Knowing that, and knowing that now we are talking not $10,000 for the purpose of splitting a fine, we may be talking $4 million, that brings it to $2 million for the purposes of a successful private prosecution. All of a sudden, it does become very attractive, depending on the situation that has developed and what is presented. The point I am making is that I think in the context of talking about fine splitting, we had better understand the implications of what we are dealing with in respect to possible private prosecutions.

Would you agree that if there is $4 million out there, it could be attractive to take a prosecution on, especially in view of the fact that also, if this legislation is passed, the court can award costs?

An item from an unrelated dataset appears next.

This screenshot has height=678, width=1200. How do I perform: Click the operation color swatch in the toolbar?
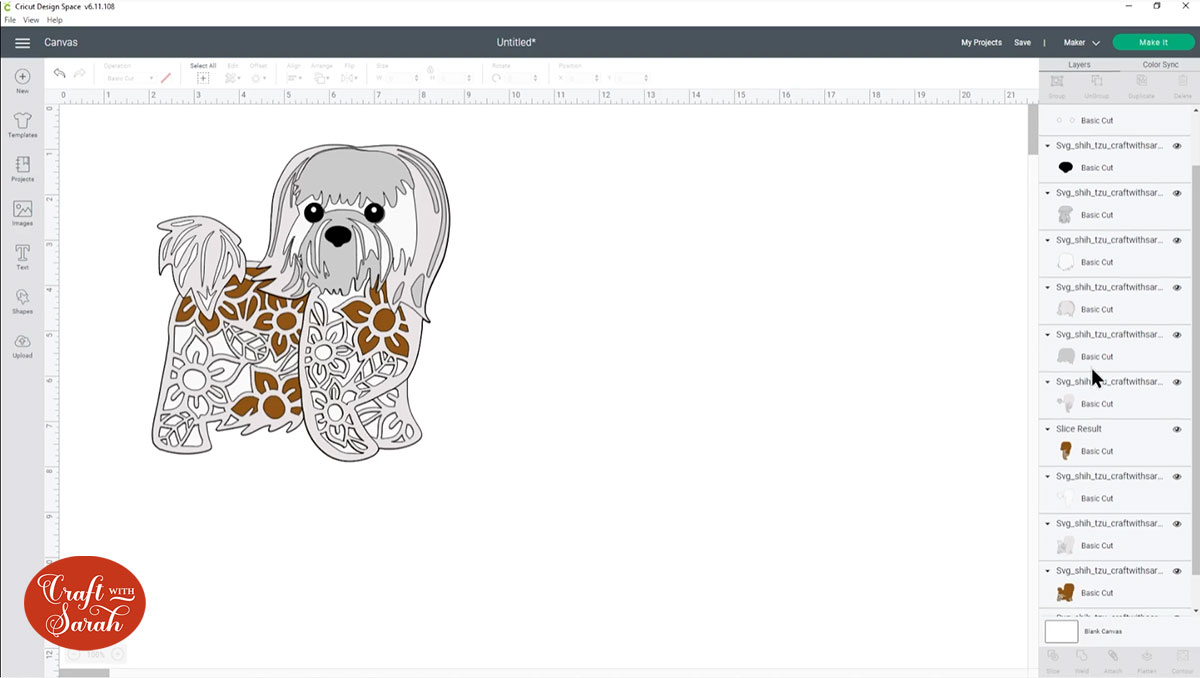pos(165,77)
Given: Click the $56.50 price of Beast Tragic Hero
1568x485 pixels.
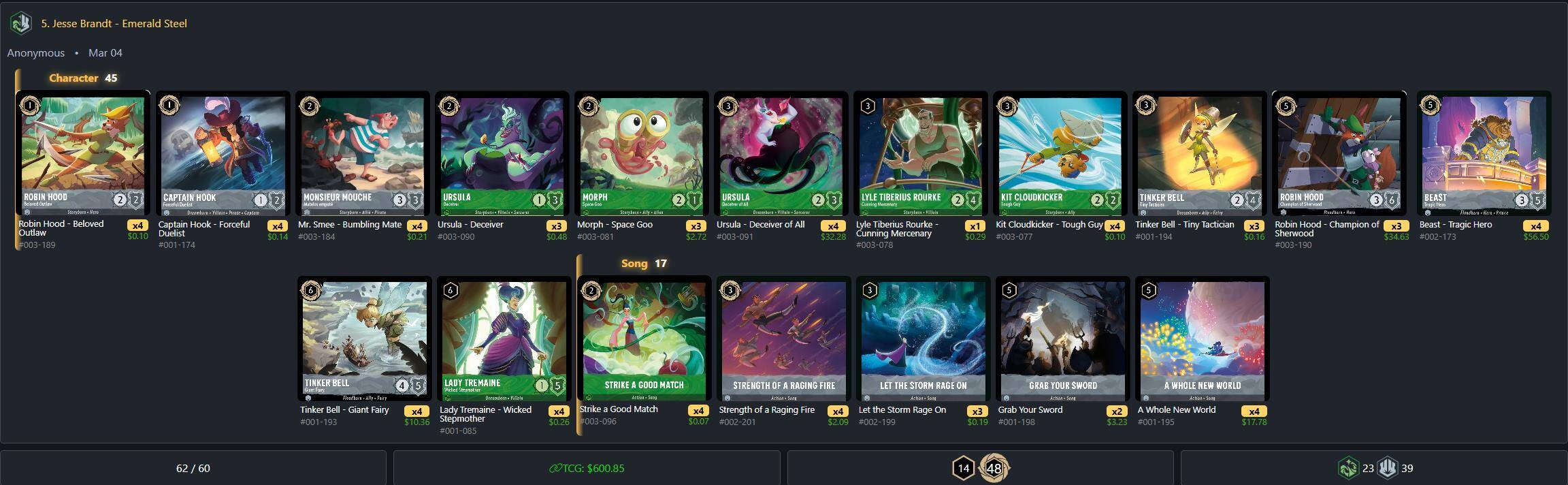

Ms. Cashin: I would say that $6 million is far out of the range of anything that we have ever seen and is likely to be so far out of the range of anything we will see. I will give a recent example. We just had a fine in the Suncor case, and British Petroleum was another. These companies were fined much lower amounts than that. Had there been private prosecutors involved in those cases, the costs would not have been diminished. The cost of bringing the case is the cost of bringing the case, no matter what the fine at the end of day.

Under the Fisheries Act, which is not, I understand, included in the Bill C-16 amendments, we have never seen any evidence of frivolous cases being brought. It is speculative, without any evidence, to say that because a fine will be bigger, that groups or individuals will be lining up to participate in protecting their environment, especially for windfall reasons. We just have not seen that. That is all I can say.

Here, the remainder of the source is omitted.